● **Text excerpt**
'''

Children do not have reason and so have the same kind of sense-impressions as animals, but these sense-impressions give rise to natural notions or what the Stoics call "preconceptions" (προλήψεις) of colors, shapes, and other simple perceptual features. Human beings naturally develop so that from these simple notions, and the more complex notions that arise naturally from them, they have cognitive impressions that allow them to have "cognition" (κατάληψις) of things. In this way, nature in its providence ensures that human beings can properly orient themselves in the world.

"When a man is born, the Stoics say, he has the commanding-part of his soul (τὸ ἡγεμονικὸν μέρος τῆς ψυχῆς) like a sheet of paper ready for writing upon. On this he inscribes each of his conceptions (ἐννοιῶν). The first method of inscription is through the senses. For by perceiving something, e.g., white, they have a memory of it when it has departed. And when many memories of a similar kind have occurred, we then say we have experience (ἐμπειρίαν). For the plurality of similar impressions is experience. Some conceptions arise naturally in the aforesaid ways and undesignatedly, others through our own instruction and attention. The later are called 'conceptions (ἔννοιαι)' only, the former are called 'preconceptions (προλήψεων)' as well" (Pseudo-Plutarch, Placita 4.11; LS 39 E).

The Stoics understand reason in terms of preconceptions and the basic truths about the world that these conceptions embody. (This understanding of reason shows itself in Aristotle's Theory of Induction and seems ultimately to have its roots in Plato's Theory of Recollection.) These preconceptions form the basis for the recognition of consequence and incompatibility and thus for the ability to make inferences. The idea is that given, say, the preconception or natural notion of a human being, the adult is in a position to infer various things. Because, for example, it is part of the notion of a human being that there is a relation of consequence between being human and being mortal, the adult can infer of the human beings he sees that they are mortal.

"Reason (λόγος), for which we are called rational (λογικοί), is said to be completed from our preconceptions (προλήψεων) during our first seven years" (Pseudo-Plutarch, Placita 4.11; LS 39 E).

'''

● **Stated goal A**
In the passage on Stoic preconceptions, what do the Stoics compare the commanding-part of the soul to at a person's birth?
● **Stated goal B**
From the passage on Stoic preconceptions, reproduce word for word the portion that begins at "The Stoics understand" and runs up to and including "they are mortal.".

● **Data lines**
'''

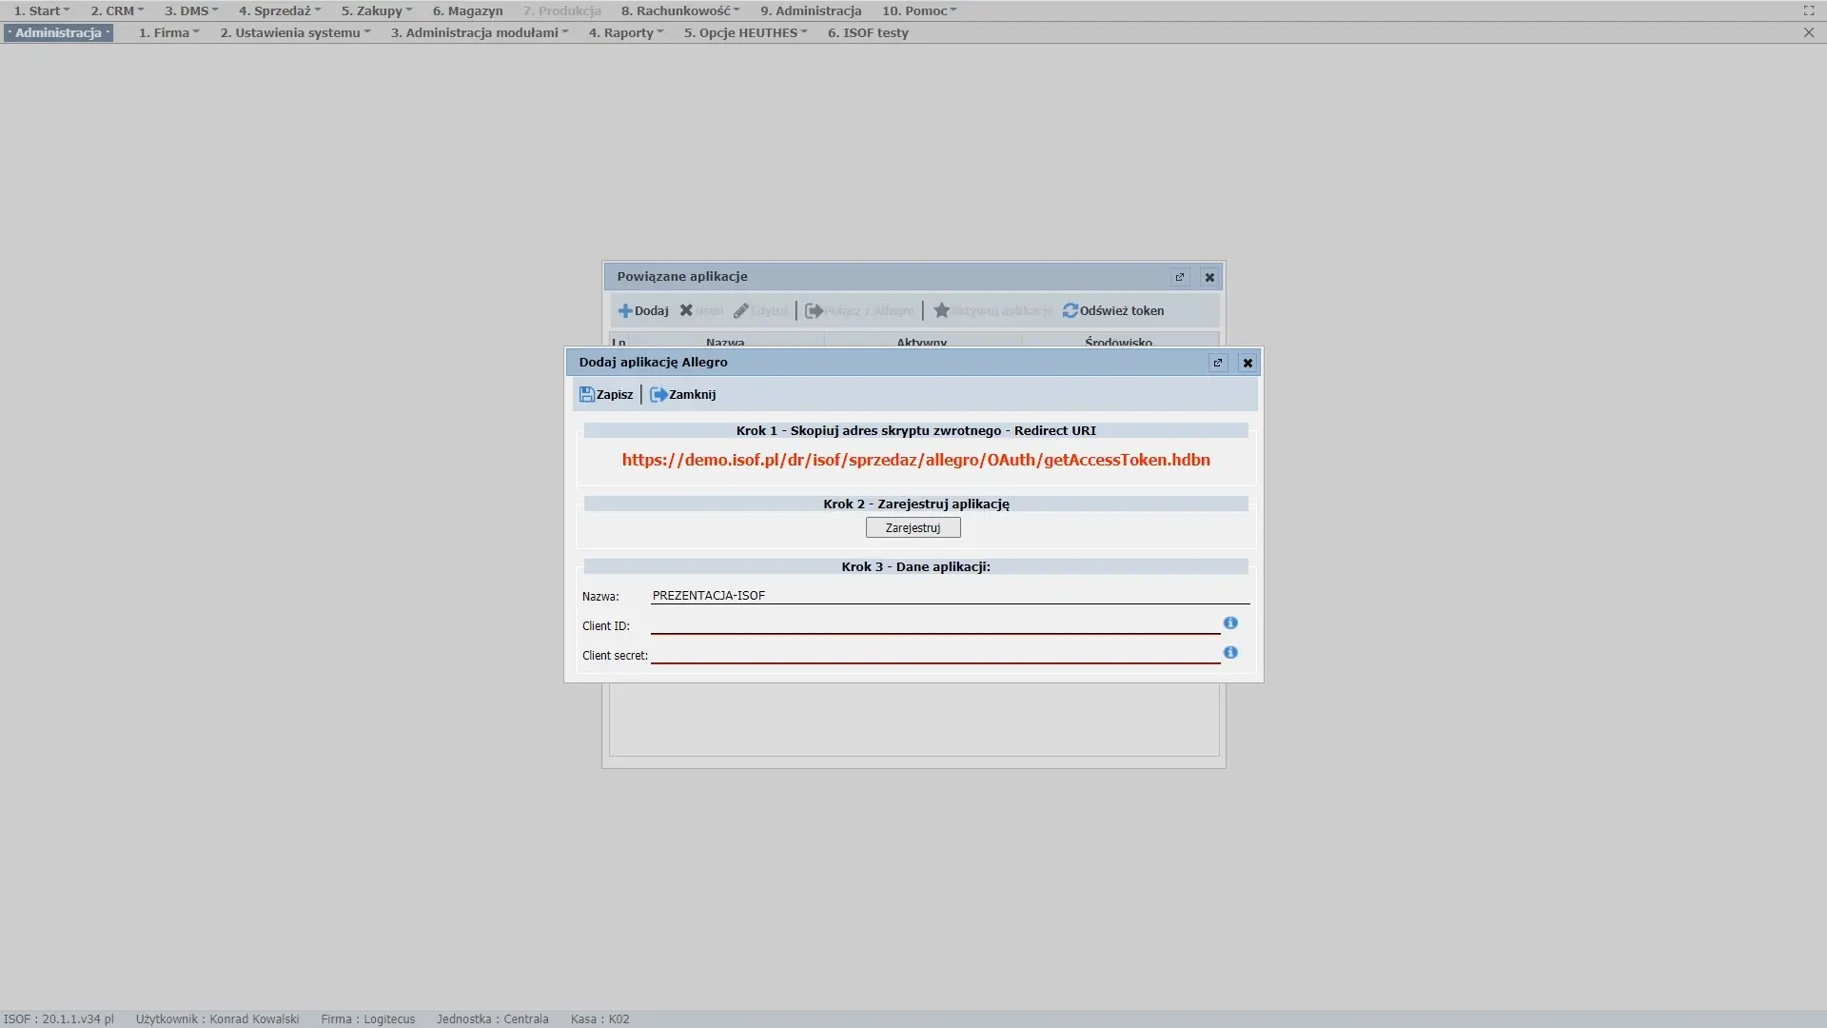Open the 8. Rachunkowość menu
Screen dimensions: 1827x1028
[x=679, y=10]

'''

● **Full answer A**
A sheet of paper ready for writing upon.

● **Full answer B**
The Stoics understand reason in terms of preconceptions and the basic truths about the world that these conceptions embody. (This understanding of reason shows itself in Aristotle's Theory of Induction and seems ultimately to have its roots in Plato's Theory of Recollection.) These preconceptions form the basis for the recognition of consequence and incompatibility and thus for the ability to make inferences. The idea is that given, say, the preconception or natural notion of a human being, the adult is in a position to infer various things. Because, for example, it is part of the notion of a human being that there is a relation of consequence between being human and being mortal, the adult can infer of the human beings he sees that they are mortal.